━━━ Data for review ━━━
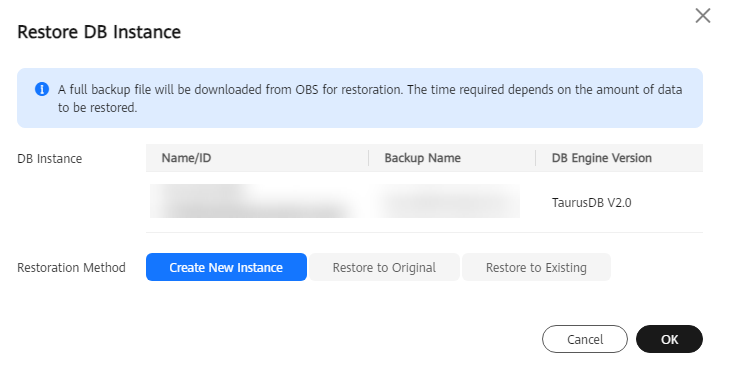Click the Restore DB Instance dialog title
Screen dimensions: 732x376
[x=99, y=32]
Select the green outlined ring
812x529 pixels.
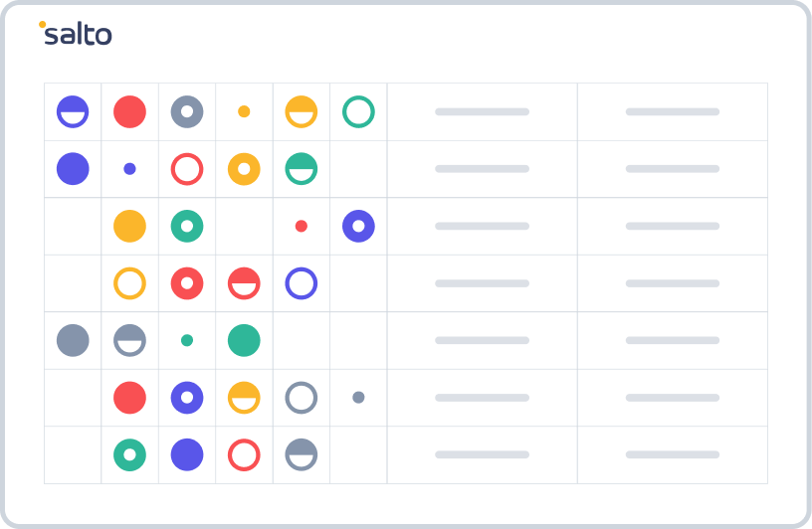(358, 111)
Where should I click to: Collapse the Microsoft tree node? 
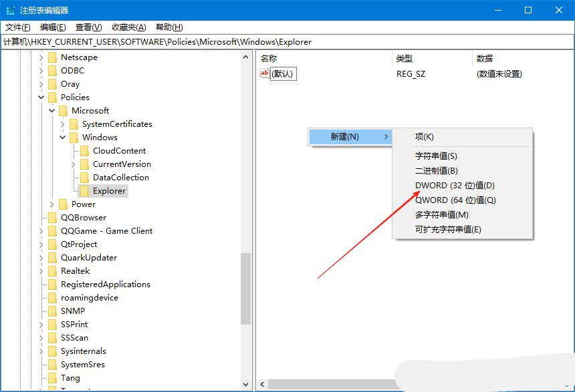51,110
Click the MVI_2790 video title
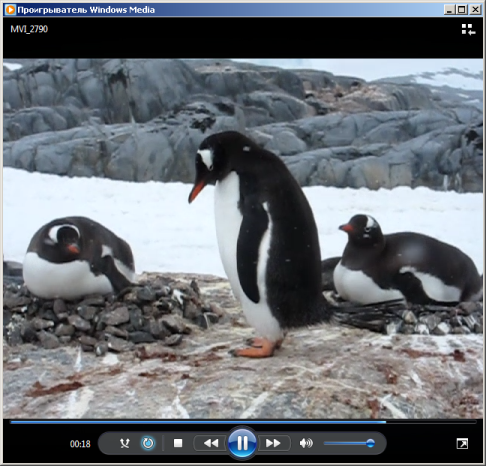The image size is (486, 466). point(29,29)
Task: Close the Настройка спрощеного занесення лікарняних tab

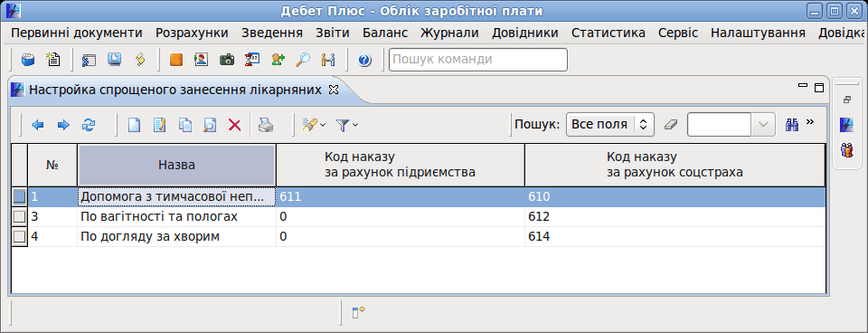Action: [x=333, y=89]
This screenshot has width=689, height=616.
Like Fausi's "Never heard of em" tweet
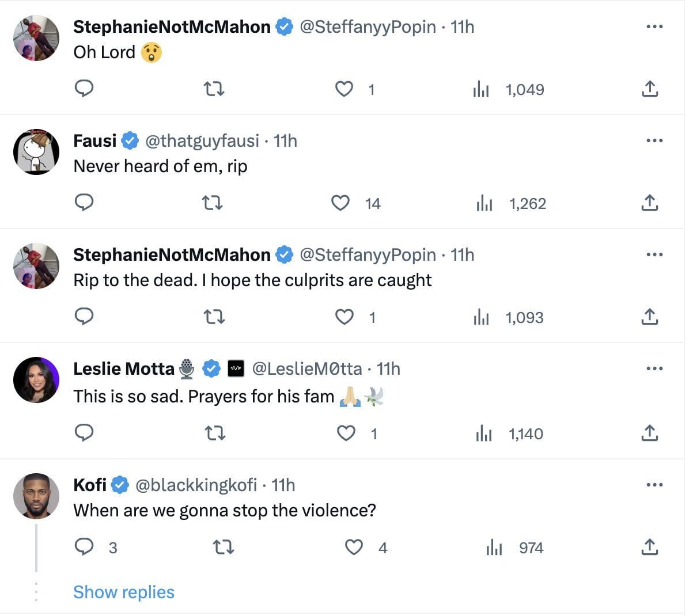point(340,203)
━━━
━━━ Data for review ━━━
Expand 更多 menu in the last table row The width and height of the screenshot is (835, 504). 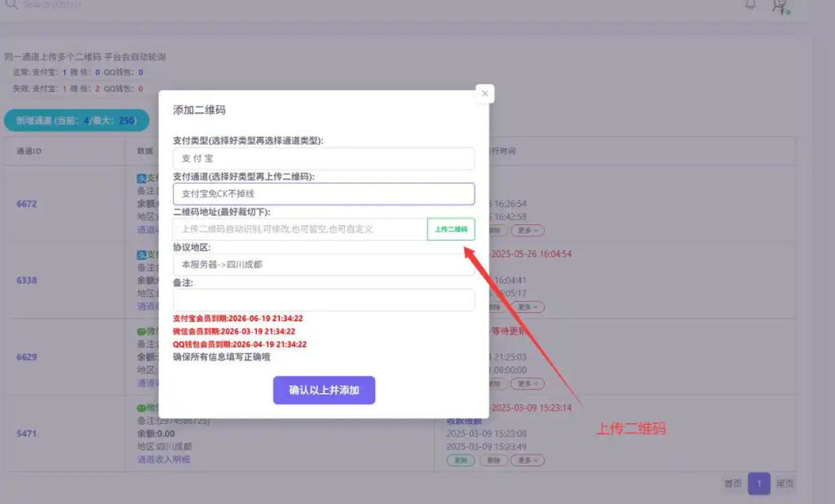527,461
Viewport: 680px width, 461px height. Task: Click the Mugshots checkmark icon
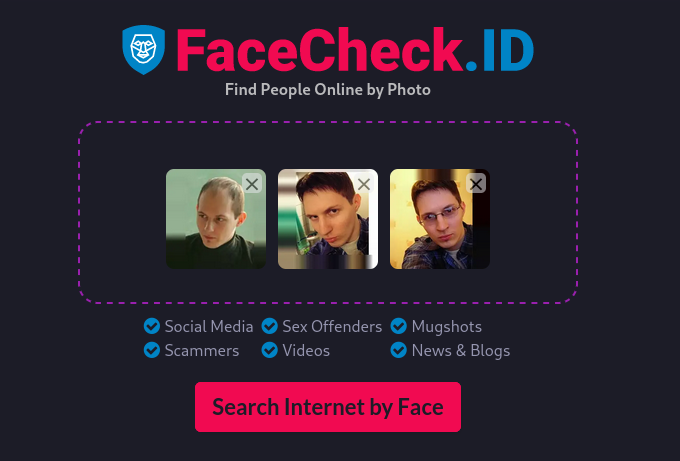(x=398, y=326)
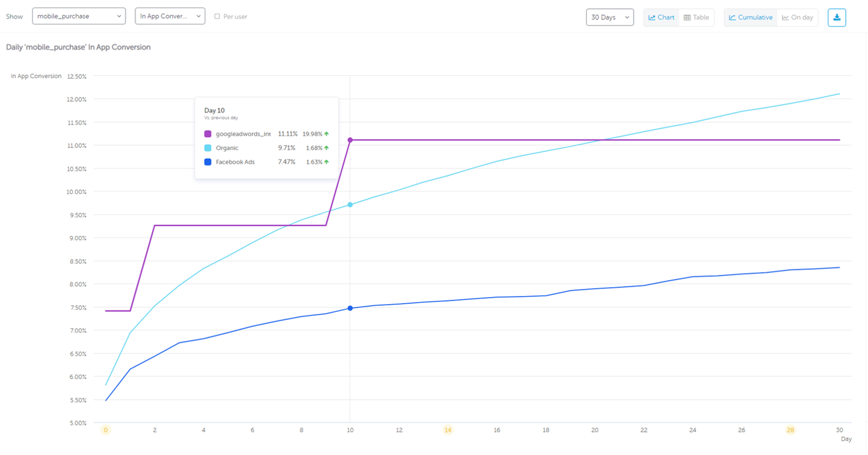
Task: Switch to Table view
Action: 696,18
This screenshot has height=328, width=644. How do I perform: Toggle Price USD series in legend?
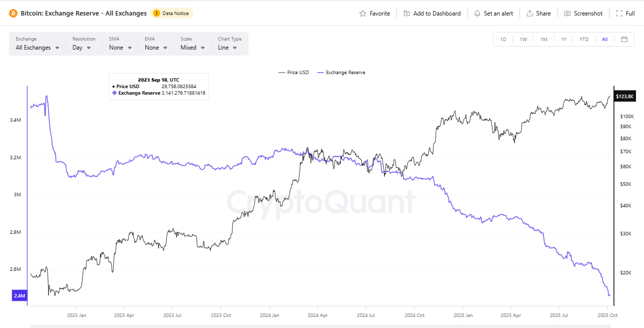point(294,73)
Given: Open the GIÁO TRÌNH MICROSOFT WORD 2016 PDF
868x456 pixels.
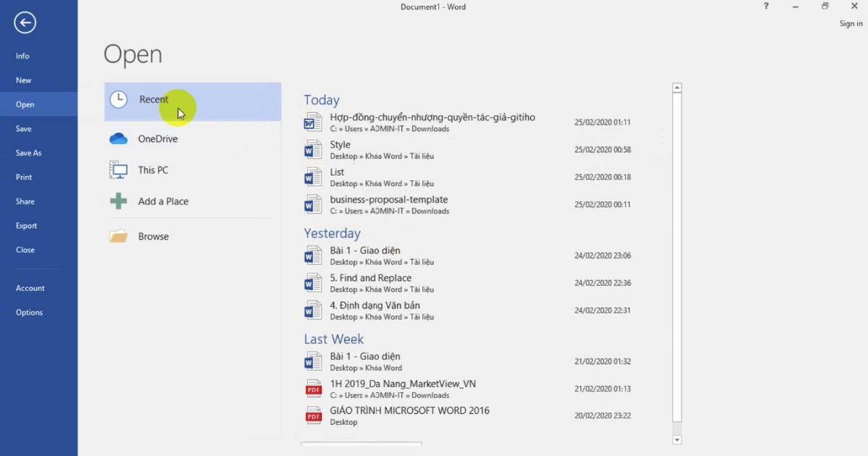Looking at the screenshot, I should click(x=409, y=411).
━━━
━━━ Data for review ━━━
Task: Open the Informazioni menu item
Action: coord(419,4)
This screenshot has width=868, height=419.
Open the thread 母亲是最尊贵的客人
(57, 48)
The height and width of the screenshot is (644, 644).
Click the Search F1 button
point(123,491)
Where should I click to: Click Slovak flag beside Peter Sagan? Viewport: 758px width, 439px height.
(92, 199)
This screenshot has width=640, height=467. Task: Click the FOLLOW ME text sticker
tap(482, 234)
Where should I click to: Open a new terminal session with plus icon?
━━━
- Required work -
From the entries above, give again exactly the lines running from the line with "Click the Search F1 button" to the line with "Where should I click to: Open"; include both of those lines.

- Task solution -
Click the Search F1 button
point(123,491)
Where should I click to: Click Slovak flag beside Peter Sagan? Viewport: 758px width, 439px height.
(92, 199)
This screenshot has width=640, height=467. Task: Click the FOLLOW ME text sticker
tap(482, 234)
Where should I click to: Open a new terminal session with plus icon?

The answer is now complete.